As long as the political taboo on raising taxes endures, the service will be in financial peril. 

It has long been clear that the NHS is in financial ill-health. But today's figures, conveniently delayed until after the Conservative conference, are still stunningly bad. The service ran a deficit of £930m between April and June (greater than the £820m recorded for the whole of the 2014/15 financial year) and is on course for a shortfall of at least £2bn this year - its worst position for a generation. 

Though often described as having been shielded from austerity, owing to its ring-fenced budget, the NHS is enduring the toughest spending settlement in its history. Since 1950, health spending has grown at an average annual rate of 4 per cent, but over the last parliament it rose by just 0.5 per cent.
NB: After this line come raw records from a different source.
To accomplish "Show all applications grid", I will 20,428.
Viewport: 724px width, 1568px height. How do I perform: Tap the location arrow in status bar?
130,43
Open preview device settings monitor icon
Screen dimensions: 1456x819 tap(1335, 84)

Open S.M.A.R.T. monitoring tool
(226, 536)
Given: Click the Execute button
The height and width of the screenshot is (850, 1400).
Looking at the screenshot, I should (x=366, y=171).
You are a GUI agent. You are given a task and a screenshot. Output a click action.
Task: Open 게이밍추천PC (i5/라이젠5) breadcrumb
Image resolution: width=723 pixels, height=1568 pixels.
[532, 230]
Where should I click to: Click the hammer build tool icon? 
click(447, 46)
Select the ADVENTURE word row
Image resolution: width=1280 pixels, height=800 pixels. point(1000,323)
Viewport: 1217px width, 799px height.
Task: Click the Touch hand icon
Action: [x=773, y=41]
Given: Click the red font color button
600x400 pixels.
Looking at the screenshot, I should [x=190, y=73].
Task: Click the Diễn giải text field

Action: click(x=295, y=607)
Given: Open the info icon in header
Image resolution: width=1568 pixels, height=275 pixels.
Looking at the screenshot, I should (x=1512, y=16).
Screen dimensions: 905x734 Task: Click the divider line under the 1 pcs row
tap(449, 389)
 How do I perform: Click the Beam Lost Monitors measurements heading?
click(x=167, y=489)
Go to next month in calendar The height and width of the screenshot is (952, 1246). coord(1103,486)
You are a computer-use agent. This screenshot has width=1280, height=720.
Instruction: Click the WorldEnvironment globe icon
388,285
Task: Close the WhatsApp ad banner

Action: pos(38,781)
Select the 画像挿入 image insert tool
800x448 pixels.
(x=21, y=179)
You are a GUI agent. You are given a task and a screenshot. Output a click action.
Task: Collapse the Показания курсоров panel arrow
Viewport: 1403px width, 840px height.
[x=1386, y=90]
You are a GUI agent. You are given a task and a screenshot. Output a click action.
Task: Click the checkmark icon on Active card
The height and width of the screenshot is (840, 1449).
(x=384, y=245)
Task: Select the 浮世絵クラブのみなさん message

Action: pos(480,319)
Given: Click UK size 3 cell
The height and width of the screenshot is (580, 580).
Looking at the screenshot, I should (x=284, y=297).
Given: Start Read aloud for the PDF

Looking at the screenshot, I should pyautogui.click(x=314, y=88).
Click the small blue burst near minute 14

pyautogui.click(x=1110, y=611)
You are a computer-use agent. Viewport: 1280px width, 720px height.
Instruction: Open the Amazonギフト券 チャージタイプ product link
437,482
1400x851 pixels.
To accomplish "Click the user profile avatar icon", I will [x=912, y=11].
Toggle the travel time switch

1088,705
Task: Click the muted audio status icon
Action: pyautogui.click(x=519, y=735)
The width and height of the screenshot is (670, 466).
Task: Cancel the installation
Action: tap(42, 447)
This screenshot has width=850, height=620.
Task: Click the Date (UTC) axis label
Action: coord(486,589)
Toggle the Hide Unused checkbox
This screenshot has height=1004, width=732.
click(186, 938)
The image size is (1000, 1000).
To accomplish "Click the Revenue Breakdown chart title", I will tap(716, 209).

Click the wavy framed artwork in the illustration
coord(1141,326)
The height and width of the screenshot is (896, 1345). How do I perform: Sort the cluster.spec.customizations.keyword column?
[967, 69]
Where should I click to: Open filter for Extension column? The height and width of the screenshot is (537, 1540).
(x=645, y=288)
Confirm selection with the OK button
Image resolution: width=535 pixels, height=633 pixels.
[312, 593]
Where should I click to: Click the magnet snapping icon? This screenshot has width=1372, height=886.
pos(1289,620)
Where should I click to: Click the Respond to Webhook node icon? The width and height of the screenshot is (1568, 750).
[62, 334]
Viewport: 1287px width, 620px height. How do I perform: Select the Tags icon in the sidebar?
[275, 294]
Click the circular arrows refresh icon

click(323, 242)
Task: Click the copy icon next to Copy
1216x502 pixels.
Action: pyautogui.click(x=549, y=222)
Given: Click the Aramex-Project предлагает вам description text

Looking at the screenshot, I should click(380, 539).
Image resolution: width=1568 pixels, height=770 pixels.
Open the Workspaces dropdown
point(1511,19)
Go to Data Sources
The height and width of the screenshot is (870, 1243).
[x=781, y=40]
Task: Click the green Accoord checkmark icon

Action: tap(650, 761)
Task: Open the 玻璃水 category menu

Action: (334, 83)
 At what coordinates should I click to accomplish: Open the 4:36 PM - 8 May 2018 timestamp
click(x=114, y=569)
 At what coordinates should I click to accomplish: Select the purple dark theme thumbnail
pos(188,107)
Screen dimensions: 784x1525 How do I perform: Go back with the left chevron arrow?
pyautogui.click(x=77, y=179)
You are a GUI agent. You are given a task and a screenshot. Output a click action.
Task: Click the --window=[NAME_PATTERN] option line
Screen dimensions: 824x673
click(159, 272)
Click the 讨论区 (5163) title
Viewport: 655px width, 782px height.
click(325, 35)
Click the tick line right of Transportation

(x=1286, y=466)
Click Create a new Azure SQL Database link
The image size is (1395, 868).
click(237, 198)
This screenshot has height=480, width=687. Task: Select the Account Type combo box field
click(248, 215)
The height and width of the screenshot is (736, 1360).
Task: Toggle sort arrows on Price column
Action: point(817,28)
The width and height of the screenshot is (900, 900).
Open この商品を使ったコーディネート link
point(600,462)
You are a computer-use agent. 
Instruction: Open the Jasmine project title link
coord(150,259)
An ageing population, rising treatment costs and the social care crisis all mean that the NHS has to run merely to stand still. The Tories have pledged to provide £10bn more for the service but this still leaves £20bn of efficiency savings required. 

Speculation is now turning to whether George Osborne will provide an emergency injection of funds in the Autumn Statement on 25 November. But the long-term question is whether anyone is prepared to offer a sustainable solution to the crisis. Health experts argue that only a rise in general taxation (income tax, VAT, national insurance), patient charges or a hypothecated "health tax" will secure the future of a universal, high-quality service. But the political taboo against increasing taxes on all but the richest means no politician has ventured into this territory. Shadow health secretary Heidi Alexander has today called for the government to "find money urgently to get through the coming winter months". But the bigger question is whether, under Jeremy Corbyn, Labour is prepared to go beyond sticking-plaster solutions. 

George Eaton is political editor of the New Statesman.